By ROSALIND GRIFFITHS
HOSPITAL cleaning and catering in Shetland are to be taken back within the NHS, Scottish public health minister Shona Robison revealed during a visit this week.
Ms Robison, who was in Shetland to conduct the annual review of the health board, said the move would be important in improving standards of cleanliness and in the fight against hospital acquired infections.
Hospital services throughout Scotland will come back under the NHS as contracts come up for renewal, in line with the policy announced at the SNP conference at the weekend. Current contracts are not affected.
In Shetland the changeover from the private contractor Sodexho to the NHS will happen when the contract comes up for renewal in January 2012.

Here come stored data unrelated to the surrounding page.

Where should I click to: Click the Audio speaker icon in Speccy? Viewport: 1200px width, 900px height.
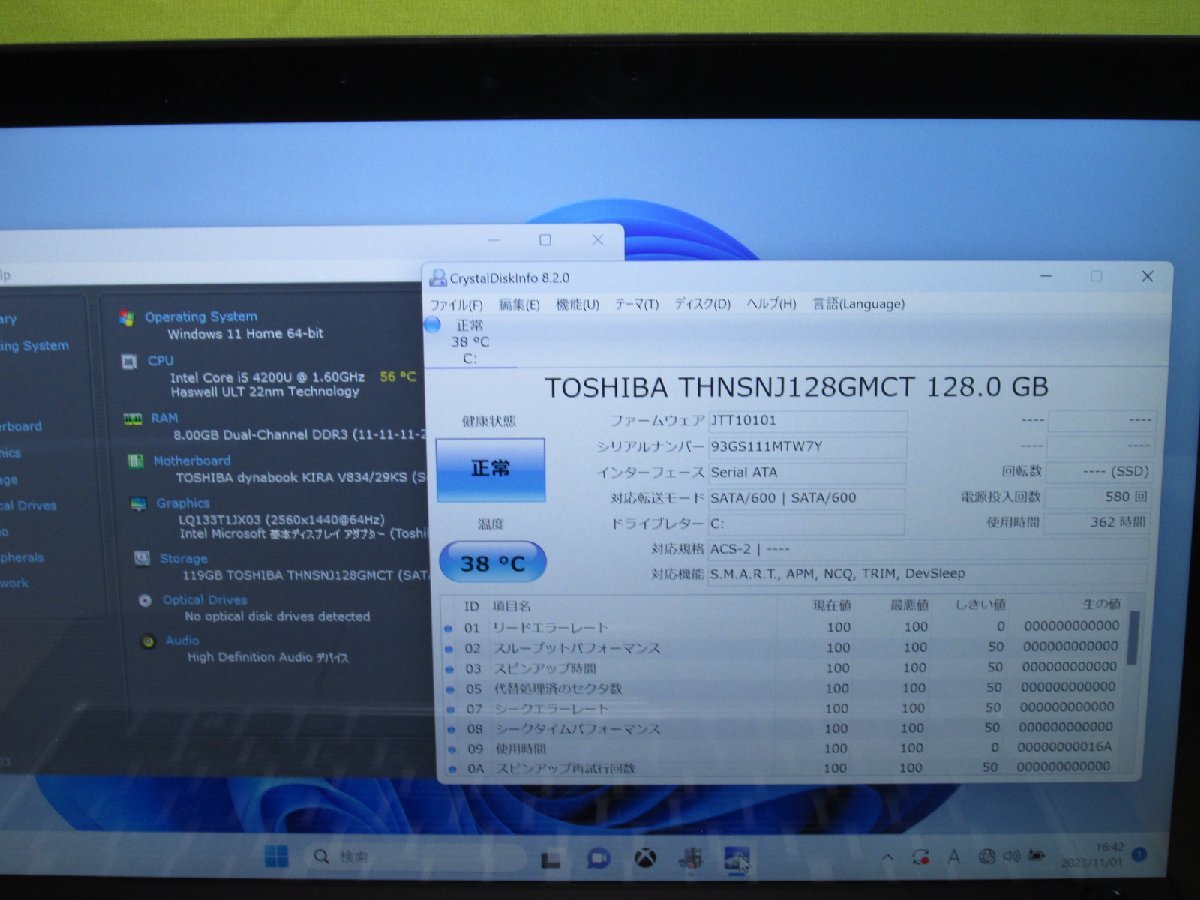pyautogui.click(x=147, y=640)
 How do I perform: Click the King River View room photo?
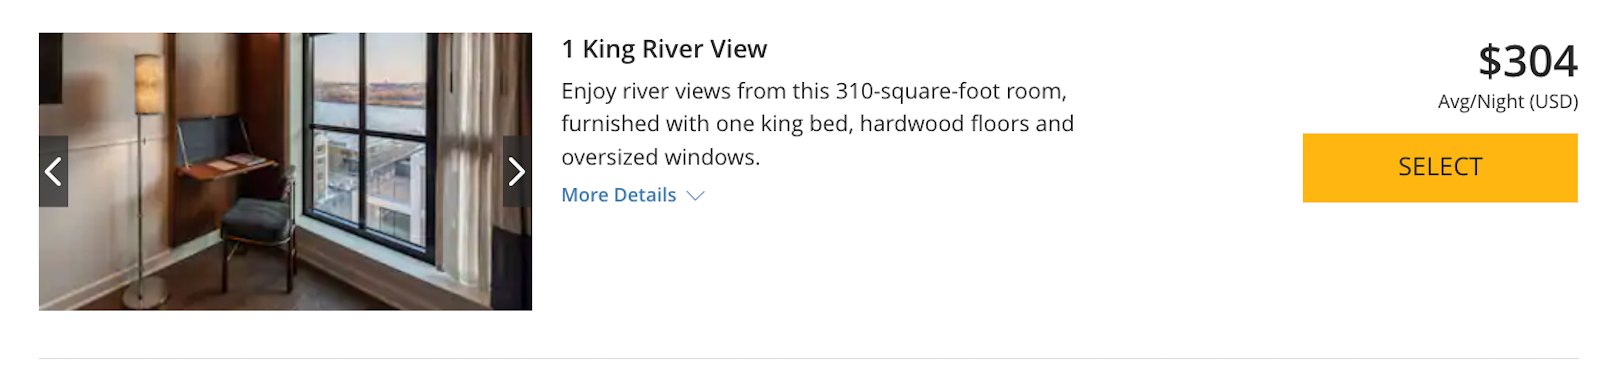285,171
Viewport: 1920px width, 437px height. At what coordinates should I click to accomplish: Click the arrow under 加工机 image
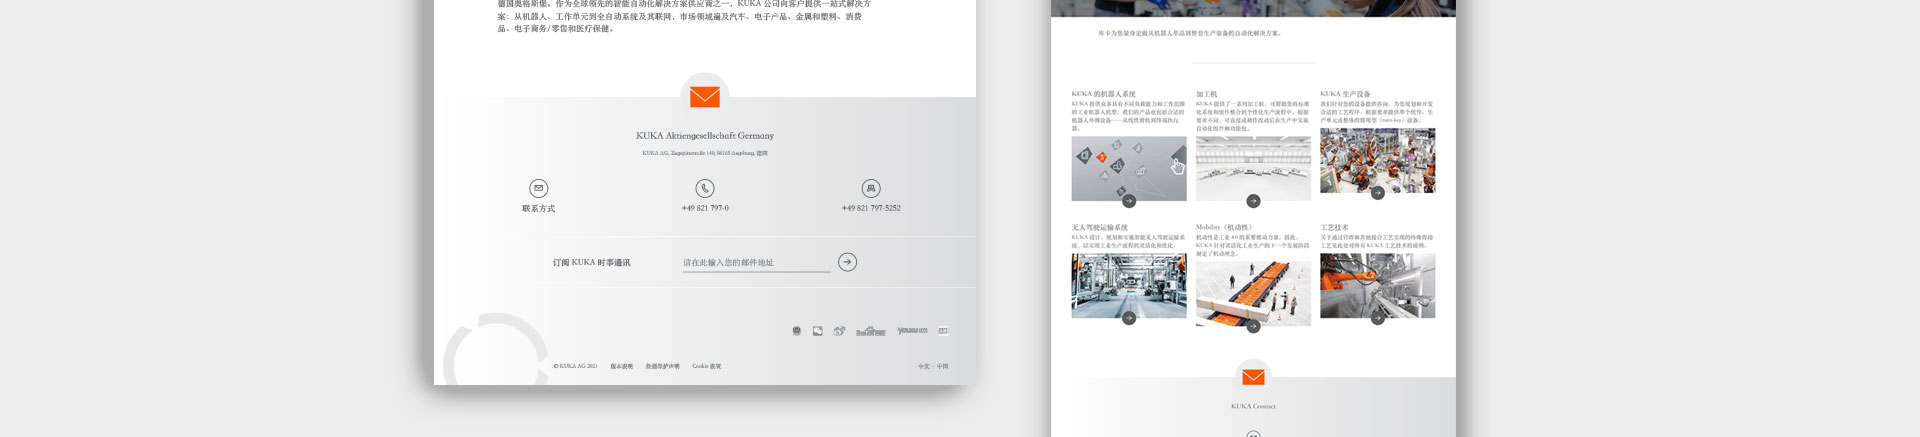tap(1253, 201)
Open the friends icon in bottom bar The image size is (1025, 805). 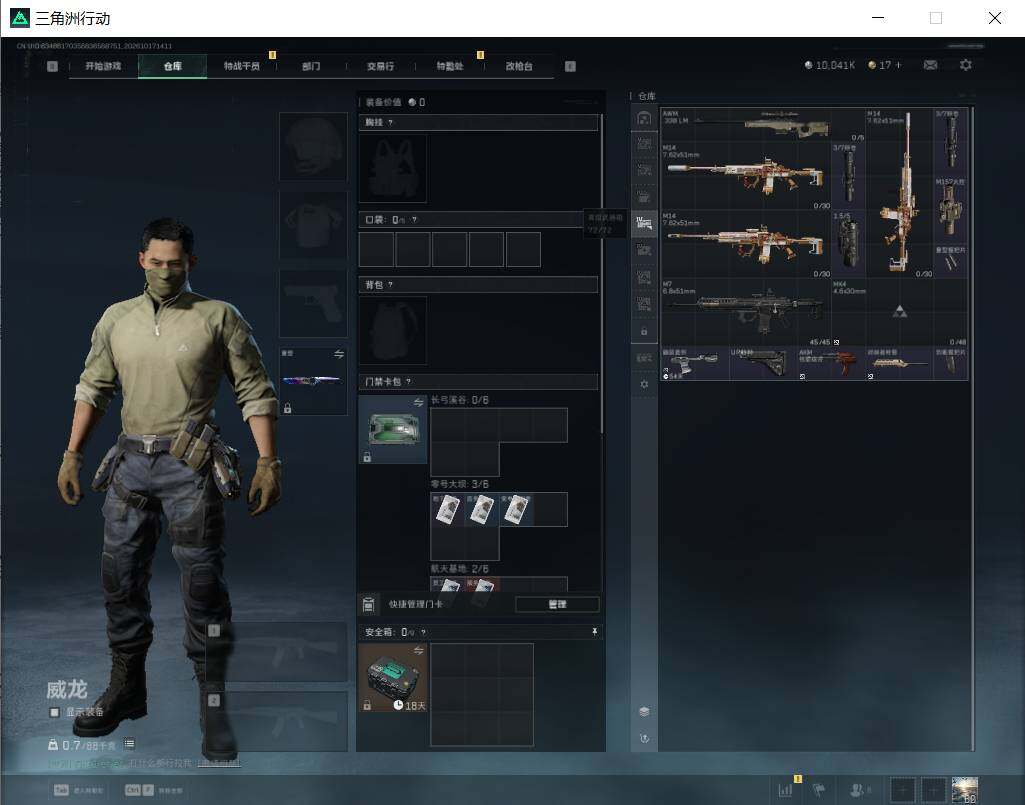pos(856,790)
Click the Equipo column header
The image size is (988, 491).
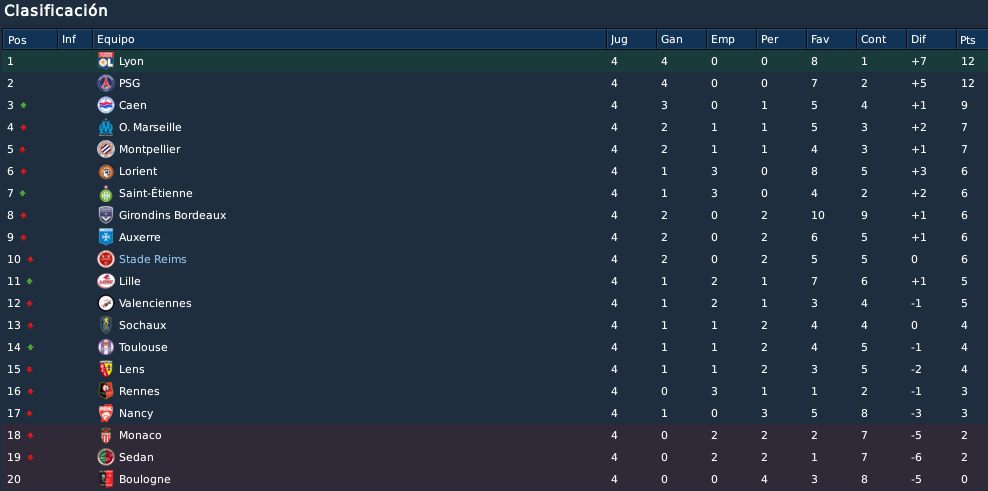[x=350, y=39]
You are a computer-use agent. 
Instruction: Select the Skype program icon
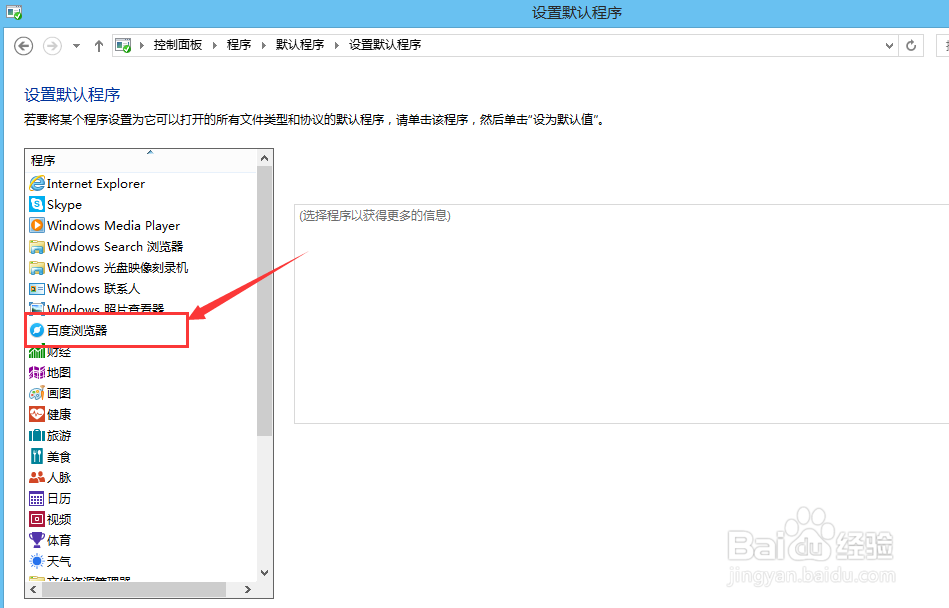[x=35, y=204]
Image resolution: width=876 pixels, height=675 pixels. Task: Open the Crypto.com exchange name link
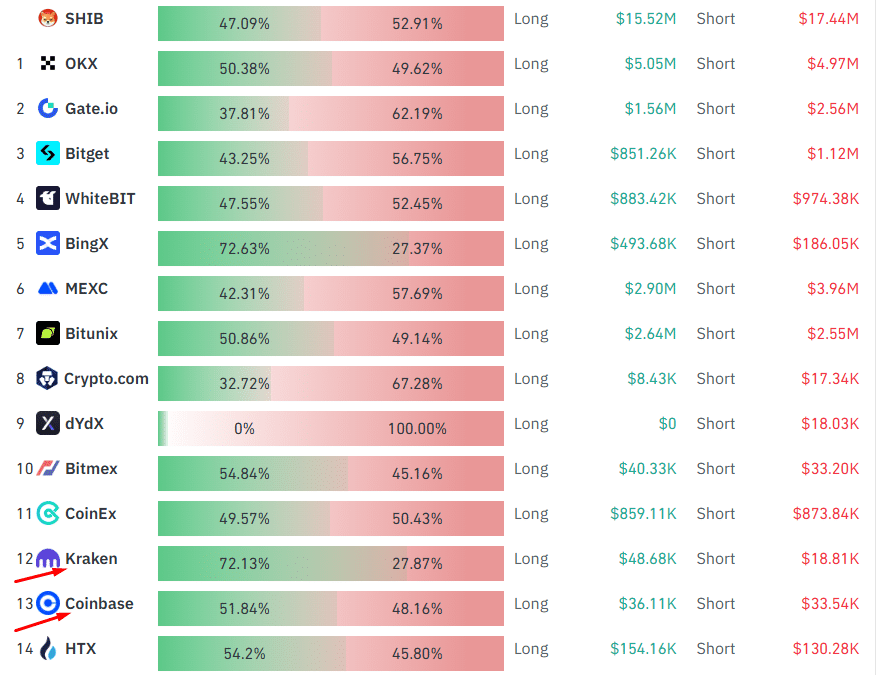click(x=106, y=379)
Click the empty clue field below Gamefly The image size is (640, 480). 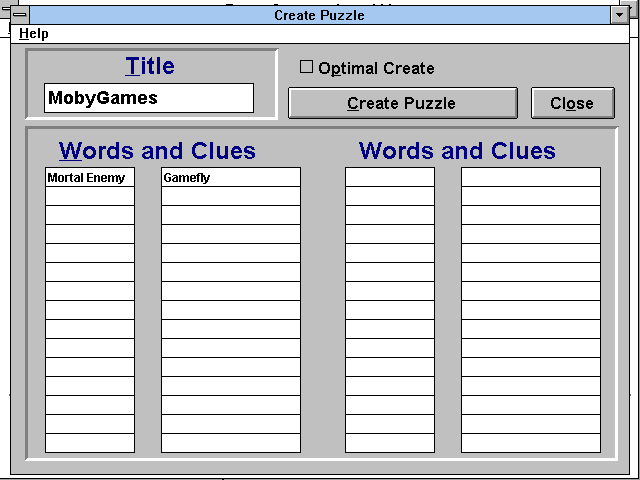pos(230,197)
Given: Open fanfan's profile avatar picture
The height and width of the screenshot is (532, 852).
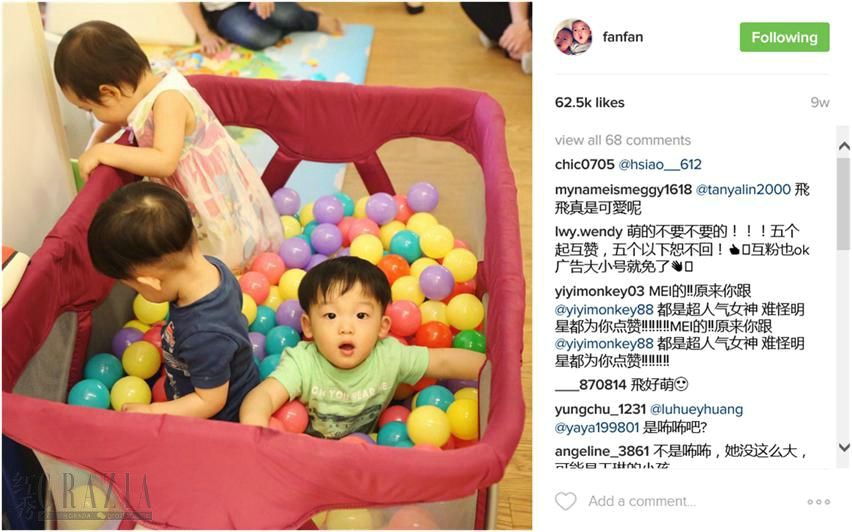Looking at the screenshot, I should click(573, 37).
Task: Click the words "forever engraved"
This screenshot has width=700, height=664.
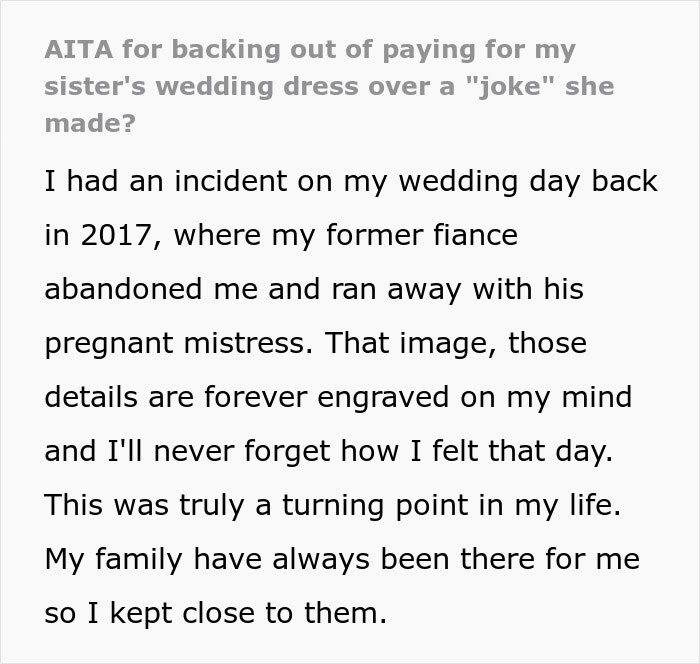Action: (326, 397)
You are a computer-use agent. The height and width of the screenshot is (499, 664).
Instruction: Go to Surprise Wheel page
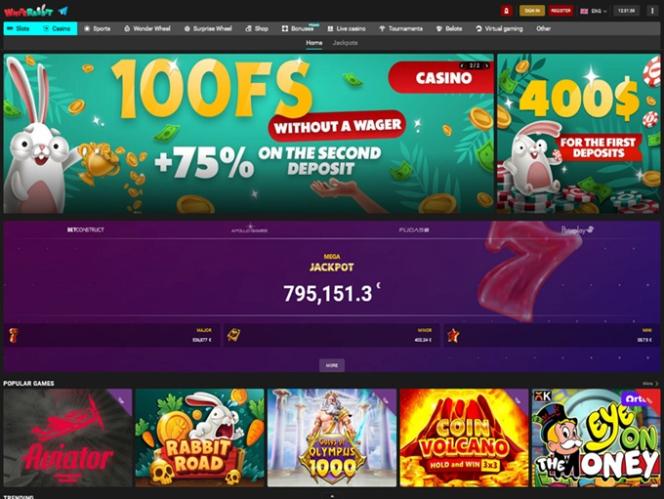[208, 28]
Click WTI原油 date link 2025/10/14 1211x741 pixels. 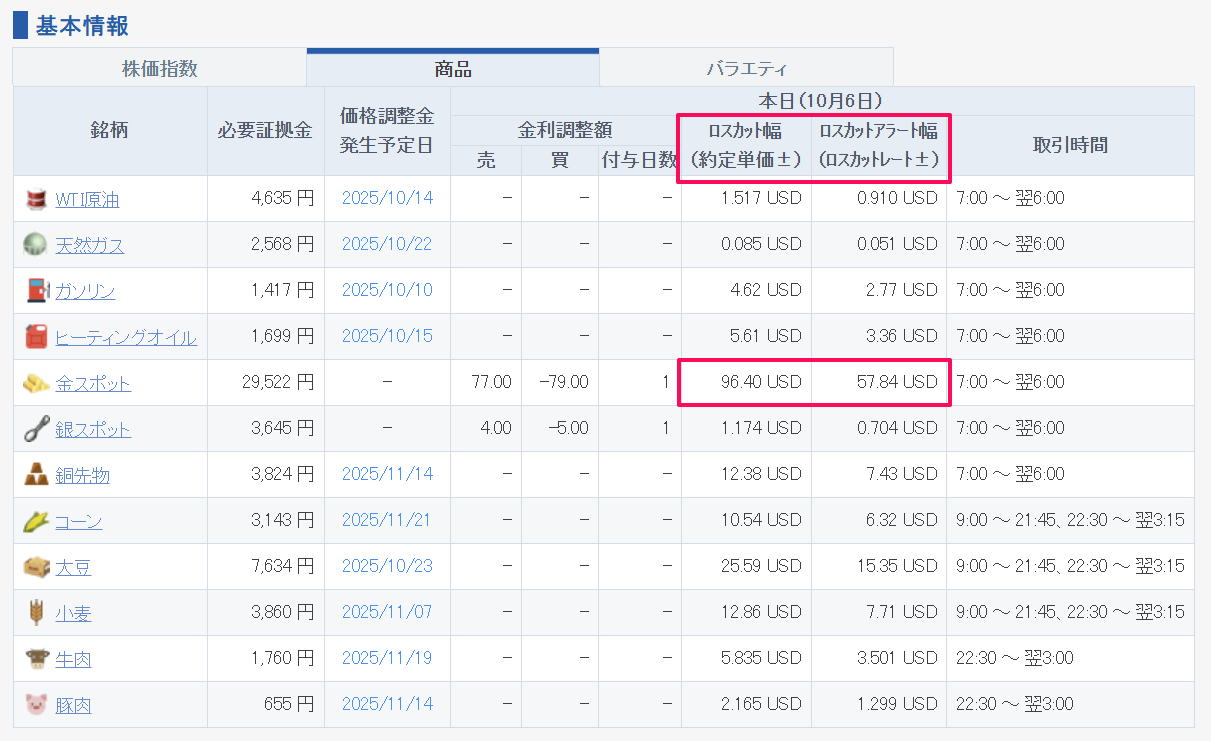387,198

Ms Robison said: “This does not affect existing contracts. Privatising [cleaning and catering] services was a very unhelpful turn of events which contributed to a drop in standards.” She said she was confident standards would improve when cleaning and catering were brought back in-house.
NHS Shetland finance manager Nick Kenton said the board had only been notified of this decision on Monday. He said that the guidance applied to “soft facilities management such as cleaning and catering”.
No details of staffing arrangements have yet been worked out, and Mr Kenton said: “We have a good working relationship with Sodexho and we will obviously work through the implications of this decision with them once more details are available.” He said it was too soon to know how many people could be affected.
The decision not to include cleaning, catering and other “soft services” in any future public-private partnership schemes has been welcomed by the GMB, the union which represents NHS domestics, catering staff and porters.
GMB Scotland’s senior organiser for public services Alex McLuckie said: “GMB Scotland has fought and argued through the private finance initiative era, fought and argued through the public private partnership era that soft services such as catering, cleaning, portering and janitorial did not need to transfer to the private sector. This announcement is welcome news, but we need to see it extended so that it covers local government projects as well.”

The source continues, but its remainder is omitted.